• _WORK TO COMPLETE_:
Answer these questions from the HDFS configuration text below:
(a) Under which menu tab is Configure HDFS located?
(b) What is the default value of dfs.namenode.checkpoint.period, and in what unit is it given?
(c) By default, how many image checkpoint files are retained?

• _SELECTION_:

Configure HDFS

System Configuration defines the computers, processes, and devices that compose the system and its boundary. More general the system configuration is the specific definition of the elements that define and/or prescribe what a system is composed of.

It consists of various configuration properties for DataNodes, NameNodes, Checkpoint Node, High Availability and HDFS.

To configure DataNodes, NameNodes, High Availability or HDFS properties, click on Configure HDFS under ADMIN menu tab. Change the properties according to requirements and click Save to update properties.

Various properties that can be configured are:

Type	Key	Default Value	Description
Checkpoint Node	dfs.namenode.secondary.http-address	0.0.0.0:50090	The secondary namenode http server address and port. If the port is 0 then the server will start on a free port.
Checkpoint Node	dfs.namenode.checkpoint.dir	file://${hadoop.tmp.dir}/dfs/namesecondary	Determines where on the local filesystem the DFS secondary name node should store the temporary images to merge. If this is a comma-delimited list of directories then the image is replicated in all of the directories for redundancy.
Checkpoint Node	dfs.namenode.checkpoint.period	3600	The number of seconds between two periodic checkpoints.
Checkpoint Node	dfs.namenode.checkpoint.txns	40000	The Secondary NameNode or CheckpointNode will create a checkpoint of the namespace every
Checkpoint Node	dfs.namenode.checkpoint.check.period	60	The SecondaryNameNode and CheckpointNode will poll the NameNode every
Checkpoint Node	dfs.namenode.num.checkpoints.retained	2	The number of image checkpoint files that will be retained by the NameNode and Secondary NameNode in their storage directories. All edit logs necessary to recover an up-to-date namespace from the oldest retained checkpoint will also be retained.

• _DATA SECTION_:

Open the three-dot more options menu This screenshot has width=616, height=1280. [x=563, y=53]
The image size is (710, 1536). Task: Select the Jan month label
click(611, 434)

• _THE OUTPUT_:
(a) ADMIN
(b) 3600 seconds
(c) 2